Huating Temple () is a Buddhist temple located in Xishan District of Kunming, Yunnan, China.

History

Yuan dynasty
The temple was first established by Xuantong Yuanfeng () in 1320, during the mid-Yuan dynasty (1271–1368). The construction was completed in 1334. In 1339, Xuantong Yuanfeng brought a set of Chinese Buddhist canon to the temple after he visited Jiangnan. At that time it initially called "Yuanjue Temple" ().

Ming dynasty
In 1441, Emperor Yingzong of the Ming dynasty (1368–1644) renamed it "Huating Temple" (). This name has been used to date. In 1453, Emperor Yingzong sent a eunuch named Li Yi () to renovate and redecorate the temple.
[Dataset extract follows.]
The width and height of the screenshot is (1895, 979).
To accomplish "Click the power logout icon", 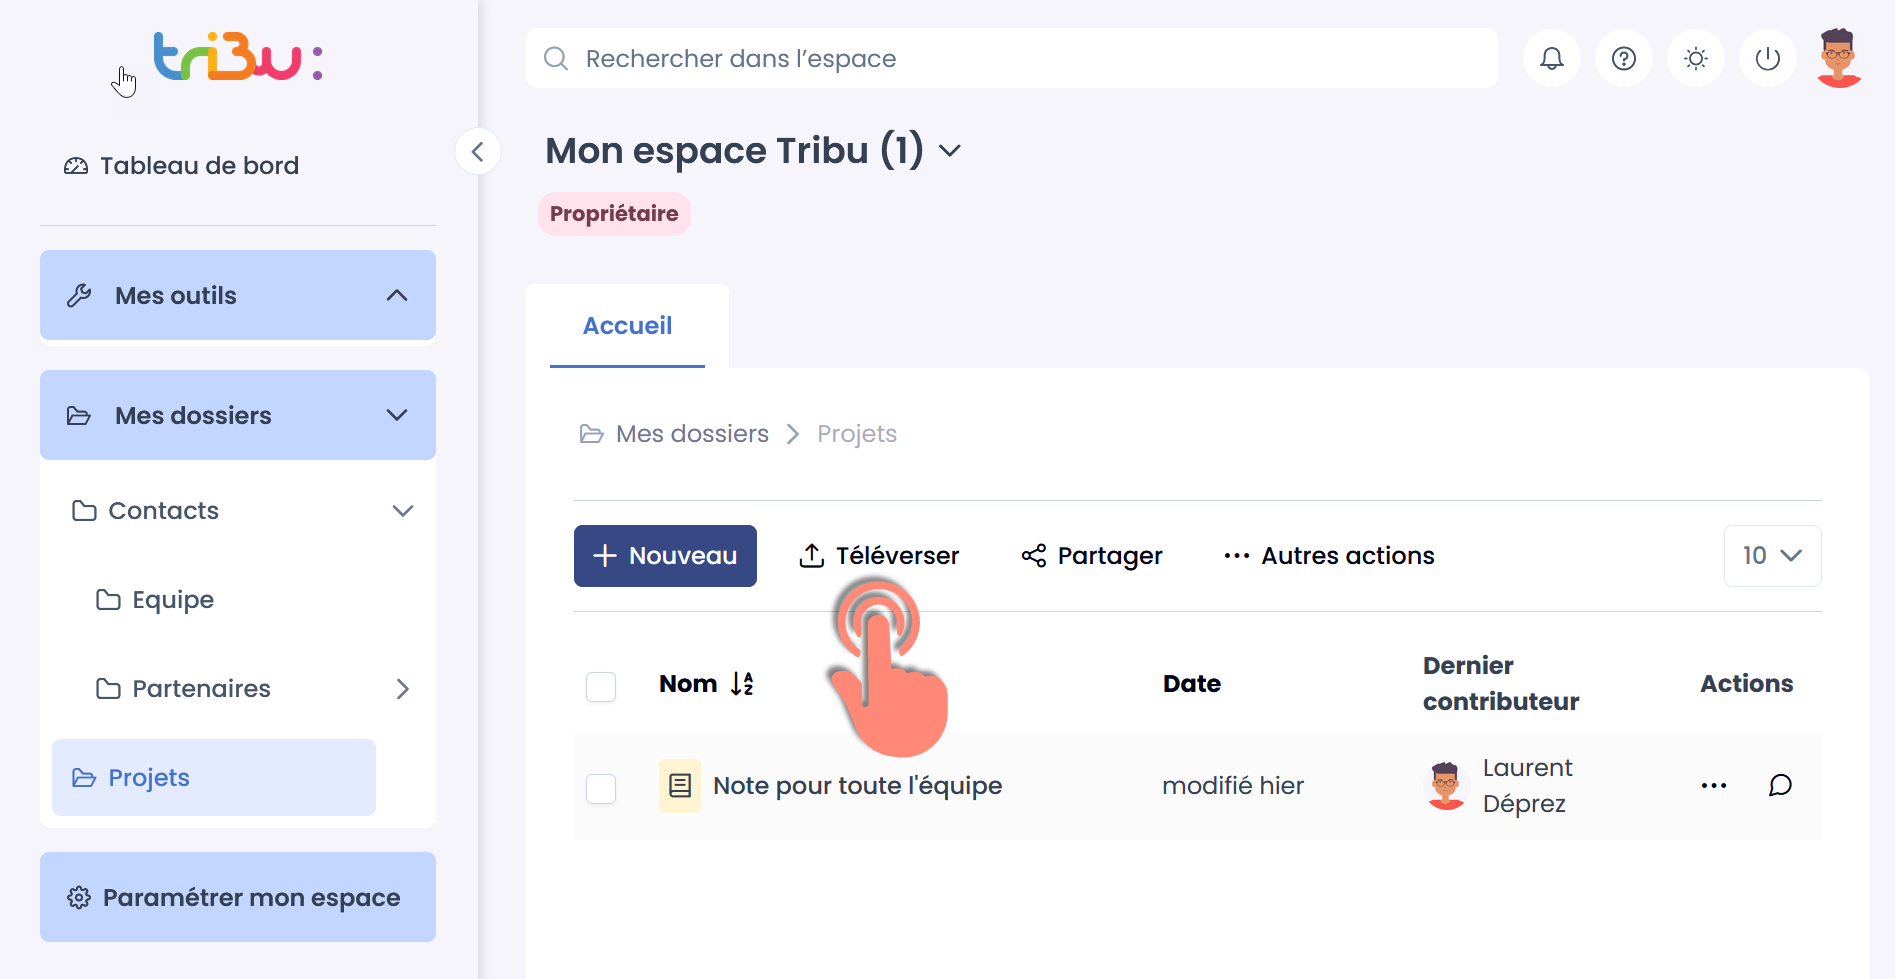I will [1767, 59].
After the fall of the Ming dynasty, Huating Temple was devastated by wars.

Qing dynasty
In 1687, during the reign of Kangxi Emperor (1662–1722) of the Qing dynasty (1644–1911), the provincial governor of Yunnan Wang Jiwen () rebuilt the temple.

In 1857, in the Xianfeng era (1851–1861), Part of the temple was badly damaged in the Hui Uprising.

Huating Temple was restored in 1883 with a small-scale.

Republic of China
In 1920, Military Governor of Yunnan Tang Jiyao invited Hsu Yun to disseminate Buddhism. Hsu Yun supervised the reconstruction of Huating Temple.

People's Republic of China
In 1969, the Buddhist Texts Library became dilapidated for neglect. It was demolished in the following year.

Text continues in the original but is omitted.